DATA EXCERPTS below:

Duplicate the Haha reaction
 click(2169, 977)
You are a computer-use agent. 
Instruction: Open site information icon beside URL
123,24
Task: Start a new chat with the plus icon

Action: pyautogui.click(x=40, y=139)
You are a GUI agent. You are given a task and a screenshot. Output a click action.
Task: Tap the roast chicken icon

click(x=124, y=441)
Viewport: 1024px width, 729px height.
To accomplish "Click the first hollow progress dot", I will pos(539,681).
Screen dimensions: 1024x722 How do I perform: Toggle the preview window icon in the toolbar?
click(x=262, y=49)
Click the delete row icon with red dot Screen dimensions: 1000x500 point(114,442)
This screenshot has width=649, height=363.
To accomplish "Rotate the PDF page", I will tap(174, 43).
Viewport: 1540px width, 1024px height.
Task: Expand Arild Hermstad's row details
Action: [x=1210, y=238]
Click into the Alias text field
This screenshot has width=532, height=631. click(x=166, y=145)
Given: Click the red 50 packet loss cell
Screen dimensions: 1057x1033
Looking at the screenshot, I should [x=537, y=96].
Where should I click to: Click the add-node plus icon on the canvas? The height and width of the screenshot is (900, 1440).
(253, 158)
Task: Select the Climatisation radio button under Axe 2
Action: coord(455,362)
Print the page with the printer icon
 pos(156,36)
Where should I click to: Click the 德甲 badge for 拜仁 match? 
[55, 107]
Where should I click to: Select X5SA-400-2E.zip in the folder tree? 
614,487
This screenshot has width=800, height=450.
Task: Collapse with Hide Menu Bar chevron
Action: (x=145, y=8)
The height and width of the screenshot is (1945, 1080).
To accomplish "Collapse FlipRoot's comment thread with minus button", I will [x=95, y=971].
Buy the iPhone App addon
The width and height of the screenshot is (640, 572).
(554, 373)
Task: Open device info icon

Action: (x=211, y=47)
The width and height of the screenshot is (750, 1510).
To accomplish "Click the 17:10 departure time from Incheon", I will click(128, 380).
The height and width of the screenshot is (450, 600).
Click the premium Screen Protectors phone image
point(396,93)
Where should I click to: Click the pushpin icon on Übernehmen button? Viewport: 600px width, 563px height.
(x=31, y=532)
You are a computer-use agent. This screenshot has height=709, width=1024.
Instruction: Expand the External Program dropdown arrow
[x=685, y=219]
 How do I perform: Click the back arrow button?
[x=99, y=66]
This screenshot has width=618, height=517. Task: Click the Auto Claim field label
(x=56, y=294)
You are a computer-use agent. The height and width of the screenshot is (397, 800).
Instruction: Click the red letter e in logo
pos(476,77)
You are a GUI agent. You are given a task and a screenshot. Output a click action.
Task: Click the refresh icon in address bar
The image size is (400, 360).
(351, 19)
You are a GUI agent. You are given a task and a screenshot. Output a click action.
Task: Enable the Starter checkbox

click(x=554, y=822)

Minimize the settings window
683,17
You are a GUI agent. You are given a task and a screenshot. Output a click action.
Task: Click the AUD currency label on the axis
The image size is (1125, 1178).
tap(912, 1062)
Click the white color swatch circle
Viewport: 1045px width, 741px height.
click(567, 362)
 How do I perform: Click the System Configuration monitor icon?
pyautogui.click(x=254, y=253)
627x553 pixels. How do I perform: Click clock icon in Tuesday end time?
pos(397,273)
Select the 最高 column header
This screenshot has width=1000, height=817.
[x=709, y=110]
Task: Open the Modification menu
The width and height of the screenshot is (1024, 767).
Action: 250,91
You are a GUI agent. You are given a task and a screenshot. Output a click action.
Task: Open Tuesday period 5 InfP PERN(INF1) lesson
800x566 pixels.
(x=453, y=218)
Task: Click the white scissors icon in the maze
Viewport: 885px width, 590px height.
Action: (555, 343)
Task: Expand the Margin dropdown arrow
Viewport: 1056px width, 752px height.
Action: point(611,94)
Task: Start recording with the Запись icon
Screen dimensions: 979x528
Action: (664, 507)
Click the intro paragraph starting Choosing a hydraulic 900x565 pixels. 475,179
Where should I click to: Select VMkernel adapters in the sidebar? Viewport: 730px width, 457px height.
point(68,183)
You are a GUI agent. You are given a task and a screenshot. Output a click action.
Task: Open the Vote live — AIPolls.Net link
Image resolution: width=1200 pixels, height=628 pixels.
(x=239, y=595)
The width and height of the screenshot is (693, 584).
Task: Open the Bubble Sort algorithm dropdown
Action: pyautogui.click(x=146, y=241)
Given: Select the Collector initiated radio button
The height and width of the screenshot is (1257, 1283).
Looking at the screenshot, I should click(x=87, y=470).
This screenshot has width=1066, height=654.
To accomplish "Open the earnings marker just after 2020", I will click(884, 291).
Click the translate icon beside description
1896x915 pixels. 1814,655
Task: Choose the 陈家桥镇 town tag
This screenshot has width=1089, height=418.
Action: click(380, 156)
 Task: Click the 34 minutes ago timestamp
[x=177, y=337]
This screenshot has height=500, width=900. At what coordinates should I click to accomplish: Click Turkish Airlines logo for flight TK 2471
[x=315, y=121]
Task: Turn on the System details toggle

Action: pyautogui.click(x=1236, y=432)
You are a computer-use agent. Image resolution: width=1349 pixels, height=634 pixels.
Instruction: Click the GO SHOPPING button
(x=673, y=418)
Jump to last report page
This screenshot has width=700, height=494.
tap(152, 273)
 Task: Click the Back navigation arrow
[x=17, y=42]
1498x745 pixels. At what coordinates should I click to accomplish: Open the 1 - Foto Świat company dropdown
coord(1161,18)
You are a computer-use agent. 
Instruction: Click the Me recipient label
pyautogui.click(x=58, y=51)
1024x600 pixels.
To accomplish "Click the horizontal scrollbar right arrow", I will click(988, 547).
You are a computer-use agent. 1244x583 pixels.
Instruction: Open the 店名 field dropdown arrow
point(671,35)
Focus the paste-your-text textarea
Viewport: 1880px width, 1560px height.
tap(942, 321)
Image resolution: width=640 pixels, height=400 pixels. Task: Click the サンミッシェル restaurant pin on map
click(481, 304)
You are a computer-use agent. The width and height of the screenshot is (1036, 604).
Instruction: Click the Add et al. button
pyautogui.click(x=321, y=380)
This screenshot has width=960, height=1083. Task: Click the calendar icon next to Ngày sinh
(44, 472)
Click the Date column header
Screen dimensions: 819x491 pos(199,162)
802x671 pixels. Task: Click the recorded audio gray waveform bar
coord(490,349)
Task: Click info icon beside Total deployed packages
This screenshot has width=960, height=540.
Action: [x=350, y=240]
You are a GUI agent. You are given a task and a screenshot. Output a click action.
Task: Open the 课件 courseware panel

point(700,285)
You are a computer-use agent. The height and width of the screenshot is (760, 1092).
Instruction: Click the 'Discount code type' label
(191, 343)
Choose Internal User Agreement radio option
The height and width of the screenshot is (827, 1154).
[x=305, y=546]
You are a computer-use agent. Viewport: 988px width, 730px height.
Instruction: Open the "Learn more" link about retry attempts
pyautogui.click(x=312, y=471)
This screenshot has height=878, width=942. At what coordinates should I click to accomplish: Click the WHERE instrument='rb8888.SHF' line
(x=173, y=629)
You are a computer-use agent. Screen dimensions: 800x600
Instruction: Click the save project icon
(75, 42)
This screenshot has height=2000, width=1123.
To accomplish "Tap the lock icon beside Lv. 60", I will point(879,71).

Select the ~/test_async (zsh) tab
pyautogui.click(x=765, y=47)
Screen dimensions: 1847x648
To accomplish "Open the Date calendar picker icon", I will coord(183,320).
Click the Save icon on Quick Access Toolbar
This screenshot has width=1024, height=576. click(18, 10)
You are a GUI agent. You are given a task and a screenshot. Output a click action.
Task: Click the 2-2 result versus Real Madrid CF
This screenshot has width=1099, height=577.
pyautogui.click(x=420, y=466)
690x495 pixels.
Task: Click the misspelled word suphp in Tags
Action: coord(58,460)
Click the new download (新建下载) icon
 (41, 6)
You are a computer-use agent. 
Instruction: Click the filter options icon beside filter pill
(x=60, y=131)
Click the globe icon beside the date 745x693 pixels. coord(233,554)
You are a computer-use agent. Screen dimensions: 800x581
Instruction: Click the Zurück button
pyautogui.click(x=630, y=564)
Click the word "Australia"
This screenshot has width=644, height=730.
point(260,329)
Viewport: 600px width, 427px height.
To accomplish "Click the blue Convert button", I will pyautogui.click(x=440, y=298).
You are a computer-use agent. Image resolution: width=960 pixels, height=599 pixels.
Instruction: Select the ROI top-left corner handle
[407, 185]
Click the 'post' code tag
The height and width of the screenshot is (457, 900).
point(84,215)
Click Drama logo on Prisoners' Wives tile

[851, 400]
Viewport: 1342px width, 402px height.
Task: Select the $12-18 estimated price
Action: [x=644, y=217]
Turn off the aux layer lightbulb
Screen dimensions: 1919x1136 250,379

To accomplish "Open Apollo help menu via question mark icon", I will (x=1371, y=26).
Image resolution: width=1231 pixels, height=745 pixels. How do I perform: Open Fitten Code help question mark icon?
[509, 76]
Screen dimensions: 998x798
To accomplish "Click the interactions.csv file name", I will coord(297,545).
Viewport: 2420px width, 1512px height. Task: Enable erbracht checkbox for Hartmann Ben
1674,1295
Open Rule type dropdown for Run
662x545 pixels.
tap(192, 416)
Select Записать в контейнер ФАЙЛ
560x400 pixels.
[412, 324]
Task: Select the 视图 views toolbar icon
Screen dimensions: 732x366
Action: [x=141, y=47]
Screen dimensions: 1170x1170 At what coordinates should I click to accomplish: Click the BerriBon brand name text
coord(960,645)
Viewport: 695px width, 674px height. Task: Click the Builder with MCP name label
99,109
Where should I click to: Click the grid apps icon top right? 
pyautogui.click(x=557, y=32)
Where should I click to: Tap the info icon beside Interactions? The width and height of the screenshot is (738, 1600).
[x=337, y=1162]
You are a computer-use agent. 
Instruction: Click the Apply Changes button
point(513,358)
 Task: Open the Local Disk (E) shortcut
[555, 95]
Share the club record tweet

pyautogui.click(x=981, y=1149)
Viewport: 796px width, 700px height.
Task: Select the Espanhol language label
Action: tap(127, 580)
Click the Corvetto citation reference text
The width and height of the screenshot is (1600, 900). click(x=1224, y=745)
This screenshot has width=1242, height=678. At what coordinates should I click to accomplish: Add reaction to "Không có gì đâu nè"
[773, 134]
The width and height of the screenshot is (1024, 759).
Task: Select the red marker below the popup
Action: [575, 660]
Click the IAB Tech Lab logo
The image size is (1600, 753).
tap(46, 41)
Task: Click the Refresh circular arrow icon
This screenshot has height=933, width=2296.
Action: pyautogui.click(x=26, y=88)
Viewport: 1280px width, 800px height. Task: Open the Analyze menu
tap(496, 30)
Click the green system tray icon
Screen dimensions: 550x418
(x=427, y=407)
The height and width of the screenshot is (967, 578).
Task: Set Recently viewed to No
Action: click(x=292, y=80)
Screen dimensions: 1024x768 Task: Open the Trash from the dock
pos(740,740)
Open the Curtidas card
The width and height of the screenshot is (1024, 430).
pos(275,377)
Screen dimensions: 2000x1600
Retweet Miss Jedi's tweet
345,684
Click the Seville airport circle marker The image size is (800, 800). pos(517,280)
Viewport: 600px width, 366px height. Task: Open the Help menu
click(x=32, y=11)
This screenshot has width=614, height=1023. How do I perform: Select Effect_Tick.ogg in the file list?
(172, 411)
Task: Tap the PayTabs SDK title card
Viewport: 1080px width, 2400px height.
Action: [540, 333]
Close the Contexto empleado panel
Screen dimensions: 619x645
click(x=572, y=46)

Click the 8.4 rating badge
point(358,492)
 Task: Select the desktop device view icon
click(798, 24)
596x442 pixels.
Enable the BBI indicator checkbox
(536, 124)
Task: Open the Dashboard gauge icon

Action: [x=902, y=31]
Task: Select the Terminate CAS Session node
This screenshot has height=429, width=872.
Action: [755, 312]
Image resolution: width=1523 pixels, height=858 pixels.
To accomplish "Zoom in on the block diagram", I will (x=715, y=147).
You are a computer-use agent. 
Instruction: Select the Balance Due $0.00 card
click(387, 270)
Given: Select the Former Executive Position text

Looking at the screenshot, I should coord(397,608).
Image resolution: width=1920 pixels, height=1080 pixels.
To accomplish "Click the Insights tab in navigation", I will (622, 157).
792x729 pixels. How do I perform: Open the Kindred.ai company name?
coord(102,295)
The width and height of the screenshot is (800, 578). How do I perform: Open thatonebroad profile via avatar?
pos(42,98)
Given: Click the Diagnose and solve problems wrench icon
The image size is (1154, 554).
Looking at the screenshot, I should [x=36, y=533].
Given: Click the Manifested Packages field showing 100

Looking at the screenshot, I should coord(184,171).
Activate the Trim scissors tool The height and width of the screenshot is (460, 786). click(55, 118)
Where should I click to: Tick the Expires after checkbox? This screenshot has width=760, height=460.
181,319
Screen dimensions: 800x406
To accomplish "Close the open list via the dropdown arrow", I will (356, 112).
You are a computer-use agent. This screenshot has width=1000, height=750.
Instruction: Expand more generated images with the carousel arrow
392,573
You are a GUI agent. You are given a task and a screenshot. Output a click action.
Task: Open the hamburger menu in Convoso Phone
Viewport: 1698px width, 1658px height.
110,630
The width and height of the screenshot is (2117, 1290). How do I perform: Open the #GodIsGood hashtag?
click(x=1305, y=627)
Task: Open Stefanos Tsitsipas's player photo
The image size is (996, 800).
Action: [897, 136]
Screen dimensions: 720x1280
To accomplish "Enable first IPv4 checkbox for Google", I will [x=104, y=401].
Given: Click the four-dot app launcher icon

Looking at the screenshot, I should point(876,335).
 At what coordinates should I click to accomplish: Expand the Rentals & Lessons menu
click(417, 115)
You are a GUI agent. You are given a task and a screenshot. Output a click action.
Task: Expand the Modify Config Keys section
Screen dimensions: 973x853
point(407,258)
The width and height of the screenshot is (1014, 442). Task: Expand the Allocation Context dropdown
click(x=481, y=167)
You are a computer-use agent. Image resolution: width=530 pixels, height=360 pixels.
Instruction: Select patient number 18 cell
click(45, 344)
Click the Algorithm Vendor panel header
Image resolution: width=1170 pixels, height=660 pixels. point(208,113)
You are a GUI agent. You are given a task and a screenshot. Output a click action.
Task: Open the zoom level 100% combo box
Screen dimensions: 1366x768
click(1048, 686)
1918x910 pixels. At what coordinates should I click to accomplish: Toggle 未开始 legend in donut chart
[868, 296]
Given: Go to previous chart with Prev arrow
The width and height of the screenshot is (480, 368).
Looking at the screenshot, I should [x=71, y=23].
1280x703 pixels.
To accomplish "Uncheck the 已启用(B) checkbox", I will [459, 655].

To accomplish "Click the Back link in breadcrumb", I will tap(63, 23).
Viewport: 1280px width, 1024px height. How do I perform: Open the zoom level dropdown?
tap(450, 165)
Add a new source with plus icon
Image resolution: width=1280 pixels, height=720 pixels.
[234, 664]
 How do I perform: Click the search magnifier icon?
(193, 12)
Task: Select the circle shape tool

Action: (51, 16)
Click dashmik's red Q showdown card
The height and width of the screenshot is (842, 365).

End of DATA EXCERPTS.

EXERCISE BRIEF: State how many lines of the entries above include the word "scissors", offering no text other than the number.

RESULT BELOW: 2